- Task statement:
The entries below are to be copied exactly, with nothing left out.

- Material provided:
=== Section Start ===
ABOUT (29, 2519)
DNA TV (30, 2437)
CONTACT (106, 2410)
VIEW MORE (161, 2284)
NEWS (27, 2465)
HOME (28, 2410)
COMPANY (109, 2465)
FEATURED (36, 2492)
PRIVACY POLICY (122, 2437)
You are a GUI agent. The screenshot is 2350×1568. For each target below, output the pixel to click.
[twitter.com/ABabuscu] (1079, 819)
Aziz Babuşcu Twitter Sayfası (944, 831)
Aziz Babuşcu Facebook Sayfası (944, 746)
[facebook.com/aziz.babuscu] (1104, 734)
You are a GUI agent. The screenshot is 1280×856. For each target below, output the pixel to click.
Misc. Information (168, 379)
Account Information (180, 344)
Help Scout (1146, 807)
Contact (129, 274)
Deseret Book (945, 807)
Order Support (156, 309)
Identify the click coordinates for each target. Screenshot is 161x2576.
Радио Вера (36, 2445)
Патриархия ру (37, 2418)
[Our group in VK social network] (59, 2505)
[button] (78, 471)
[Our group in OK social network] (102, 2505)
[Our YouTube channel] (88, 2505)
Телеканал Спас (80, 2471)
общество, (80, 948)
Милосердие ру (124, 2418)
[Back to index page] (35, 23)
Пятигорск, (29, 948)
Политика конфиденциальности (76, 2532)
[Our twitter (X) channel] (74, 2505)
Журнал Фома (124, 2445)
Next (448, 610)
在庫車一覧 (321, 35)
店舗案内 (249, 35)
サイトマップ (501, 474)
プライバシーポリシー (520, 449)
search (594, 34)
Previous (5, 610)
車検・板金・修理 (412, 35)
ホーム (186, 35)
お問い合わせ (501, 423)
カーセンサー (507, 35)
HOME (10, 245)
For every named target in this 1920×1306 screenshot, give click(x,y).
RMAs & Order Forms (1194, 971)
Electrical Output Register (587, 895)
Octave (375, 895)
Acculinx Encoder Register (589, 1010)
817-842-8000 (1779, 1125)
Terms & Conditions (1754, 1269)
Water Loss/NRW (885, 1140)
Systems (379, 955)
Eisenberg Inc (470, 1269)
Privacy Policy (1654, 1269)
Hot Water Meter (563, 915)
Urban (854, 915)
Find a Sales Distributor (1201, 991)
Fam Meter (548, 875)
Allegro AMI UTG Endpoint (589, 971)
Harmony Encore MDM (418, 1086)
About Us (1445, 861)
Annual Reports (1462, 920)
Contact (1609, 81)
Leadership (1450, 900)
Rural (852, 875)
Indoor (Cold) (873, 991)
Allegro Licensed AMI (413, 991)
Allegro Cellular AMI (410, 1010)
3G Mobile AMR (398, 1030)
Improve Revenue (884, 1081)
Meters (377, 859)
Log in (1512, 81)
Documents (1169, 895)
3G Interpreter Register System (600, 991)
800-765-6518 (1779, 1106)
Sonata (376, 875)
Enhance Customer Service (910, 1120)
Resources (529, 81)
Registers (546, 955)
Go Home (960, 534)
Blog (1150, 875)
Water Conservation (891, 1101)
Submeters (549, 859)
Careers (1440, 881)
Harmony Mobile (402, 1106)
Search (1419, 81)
=== Section End ===
- Task output:
ABOUT (29, 2519)
DNA TV (30, 2437)
CONTACT (106, 2410)
VIEW MORE (161, 2284)
NEWS (27, 2465)
HOME (28, 2410)
COMPANY (109, 2465)
FEATURED (36, 2492)
PRIVACY POLICY (122, 2437)
You are a GUI agent. The screenshot is 2350×1568. For each target below, output the pixel to click.
[twitter.com/ABabuscu] (1079, 819)
Aziz Babuşcu Twitter Sayfası (944, 831)
Aziz Babuşcu Facebook Sayfası (944, 746)
[facebook.com/aziz.babuscu] (1104, 734)
You are a GUI agent. The screenshot is 1280×856. For each target below, output the pixel to click.
Misc. Information (168, 379)
Account Information (180, 344)
Help Scout (1146, 807)
Contact (129, 274)
Deseret Book (945, 807)
Order Support (156, 309)
Identify the click coordinates for each target. Screenshot is 161x2576.
Радио Вера (36, 2445)
Патриархия ру (37, 2418)
[Our group in VK social network] (59, 2505)
[button] (78, 471)
[Our group in OK social network] (102, 2505)
[Our YouTube channel] (88, 2505)
Телеканал Спас (80, 2471)
общество, (80, 948)
Милосердие ру (124, 2418)
[Back to index page] (35, 23)
Пятигорск, (29, 948)
Политика конфиденциальности (76, 2532)
[Our twitter (X) channel] (74, 2505)
Журнал Фома (124, 2445)
Next (448, 610)
在庫車一覧 (321, 35)
店舗案内 (249, 35)
サイトマップ (501, 474)
プライバシーポリシー (520, 449)
search (594, 34)
Previous (5, 610)
車検・板金・修理 (412, 35)
ホーム (186, 35)
お問い合わせ (501, 423)
カーセンサー (507, 35)
HOME (10, 245)
For every named target in this 1920×1306 screenshot, give click(x,y).
RMAs & Order Forms (1194, 971)
Electrical Output Register (587, 895)
Octave (375, 895)
Acculinx Encoder Register (589, 1010)
817-842-8000 (1779, 1125)
Terms & Conditions (1754, 1269)
Water Loss/NRW (885, 1140)
Systems (379, 955)
Eisenberg Inc (470, 1269)
Privacy Policy (1654, 1269)
Hot Water Meter (563, 915)
Urban (854, 915)
Find a Sales Distributor (1201, 991)
Fam Meter (548, 875)
Allegro AMI UTG Endpoint (589, 971)
Harmony Encore MDM (418, 1086)
About Us (1445, 861)
Annual Reports (1462, 920)
Contact (1609, 81)
Leadership (1450, 900)
Rural (852, 875)
Indoor (Cold) (873, 991)
Allegro Licensed AMI (413, 991)
Allegro Cellular AMI (410, 1010)
3G Mobile AMR (398, 1030)
Improve Revenue (884, 1081)
Meters (377, 859)
Log in (1512, 81)
Documents (1169, 895)
3G Interpreter Register System (600, 991)
800-765-6518 (1779, 1106)
Sonata (376, 875)
Enhance Customer Service (910, 1120)
Resources (529, 81)
Registers (546, 955)
Go Home (960, 534)
Blog (1150, 875)
Water Conservation (891, 1101)
Submeters (549, 859)
Careers (1440, 881)
Harmony Mobile (402, 1106)
Search (1419, 81)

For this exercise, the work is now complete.